OpenDRR / pygeoapi

pygeoapi is a Python server implementation of the OGC API suite of standards. The project emerged as part of the next generation OGC API efforts in 2018 and provides the capability for organizations to deploy a RESTful OGC API endpoint using OpenAPI, GeoJSON, and HTML. pygeoapi is open source and released under an MIT license.
https://pygeoapi.io
MIT License
0 stars 1 forks source link

Docker image build fails when the flag '--no-binary pydantic' is added to requirements.txt #15

Open arashmalekz opened 2 years ago

arashmalekz commented 2 years ago

The flag '--no-binary pydantic' is added to requirements.txt on a new line so it doesn't generate pydantic binaries and make the Lambda deployment package smaller. However, if I have this flag and try to build the Pygeoapi Docker image, I get the following error:

Obtaining file:///pygeoapi
    ERROR: Command errored out with exit status 1:
     command: /usr/bin/python3 -c 'import sys, setuptools, tokenize; sys.argv[0] = '"'"'/pygeoapi/setup.py'"'"'; __file__='"'"'/pygeoapi/setup.py'"'"';f=getattr(tokenize, '"'"'open'"'"', open)(__file__);code=f.read().replace('"'"'\r\n'"'"', '"'"'\n'"'"');f.close();exec(compile(code, __file__, '"'"'exec'"'"'))' egg_info
         cwd: /pygeoapi/
    Complete output (1 lines):
    error in pygeoapi setup command: 'install_requires' must be a string or list of strings containing valid project/version requirement specifiers; Invalid requirement, parse error at "'--no-bin'"
    ----------------------------------------
ERROR: Command errored out with exit status 1: python setup.py egg_info Check the logs for full command output.
anthonyfok commented 2 years ago

Hey @arashmalekz, thank you for your very helpful report! I was able to reproduce the error that you were seeing, and it turns out pip3 install -e . which runs setup.py is the "culprit". So, after removing the --no-binary pydantic from requirements.txt, I borrowed a trick inside Dockerfile (where upstream pre-installed elasticsearch-dsl with pip3 for some reason):

--- a/Dockerfile
+++ b/Dockerfile
@@ -92,6 +92,8 @@ RUN \
     && if [ "$BUILD_DEV_IMAGE" = "true" ] ; then pip3 install -r requirements-dev.txt; fi \
     # Temporary fix for elasticsearch-dsl module not available as deb package in bionic
     && pip3 install elasticsearch-dsl \
+    # Reduce size of Docker image by not installing pydantic binary package
+    && pip3 install --no-binary pydantic pydantic \
     && pip3 install -e . \
     # OGC schemas local setup
     && mkdir /schemas.opengis.net \

pip3 install -e . would then see that pydantic is already installed (in whatever form) and would leave it alone, thus skipping the binary wheel file download. See also PR #17 if we want this in the master branch too.
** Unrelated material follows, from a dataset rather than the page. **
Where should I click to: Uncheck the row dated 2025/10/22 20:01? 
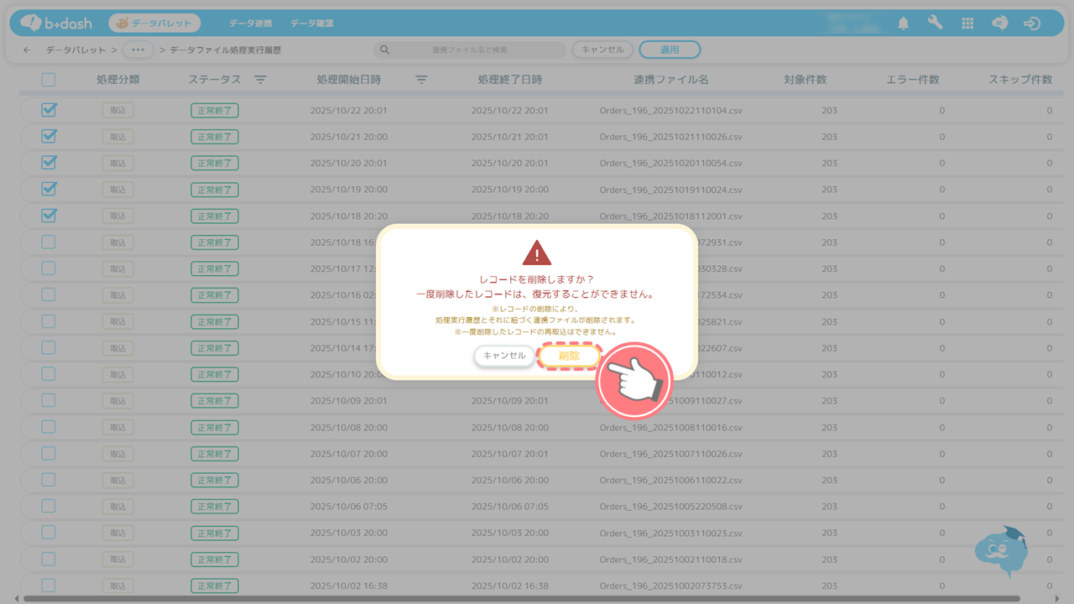(49, 110)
Hope this will make the Docker image small enough (969MB → 861MB before compression) for AWS Lambda. Please test and let me know! If it is still too large, I think there could be some more tricks to reduce the size of the Docker image further.
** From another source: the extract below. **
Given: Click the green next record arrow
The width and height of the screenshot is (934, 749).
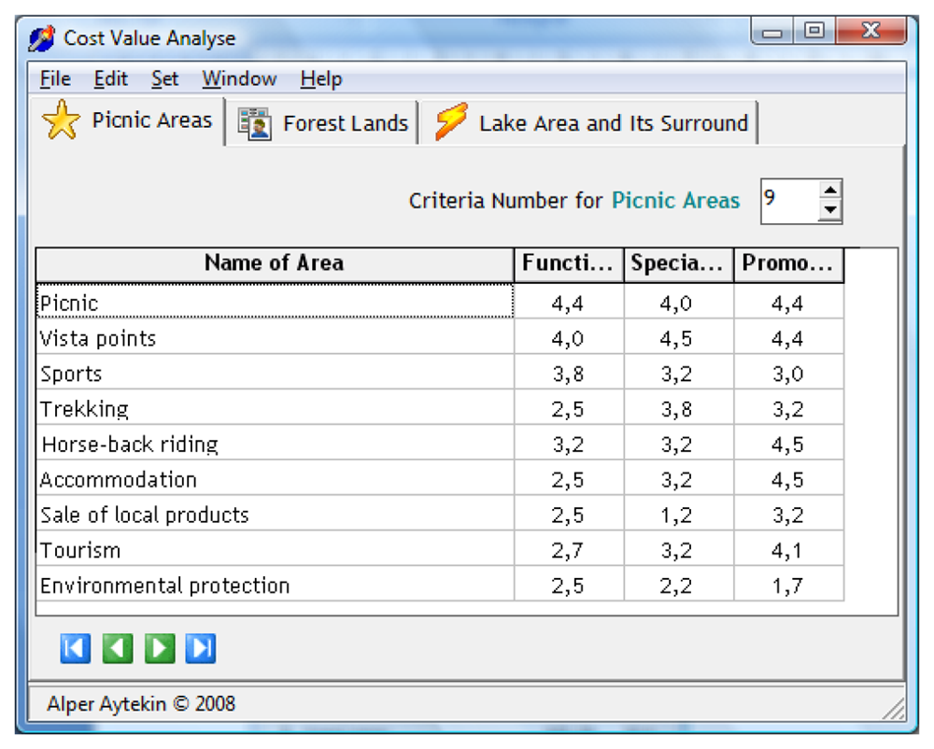Looking at the screenshot, I should (x=160, y=647).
arashmalekz commented 2 years ago

Hey @anthonyfok , sorry, I finally had a chance to look at this! I'm using the Docker image to generate pygeoapi and openapi config. The package I build for Lambda is not actually Docker image. I'm using the serverless framwork (aws-lambda folder in this repo). It reads requirements.txt file and installs packages locally and then creates a Lambda zip file. I think what I can do is to create a requirements.txt file specific for serverless builds and get it to use that. This way we could leave Dockerfile as is. Let me see if I can do it that way and I'll let you know.
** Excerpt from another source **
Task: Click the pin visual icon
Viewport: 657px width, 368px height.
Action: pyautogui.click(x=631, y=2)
anthonyfok commented 2 years ago

Hey @arashmalekz, thank you so much for looking into this! (And sorry for my late reply.)

Joost reminded me that we don't deploy pygeoapi on AWS Lambda any longer. Instead a full pygeoapi container is now used to allow larger records (e.g. more than 10 items) to be sent to clients (something like that, if I recall correctly?).

If so, I was wondering if we could close this issue? Please let me know! Many thanks!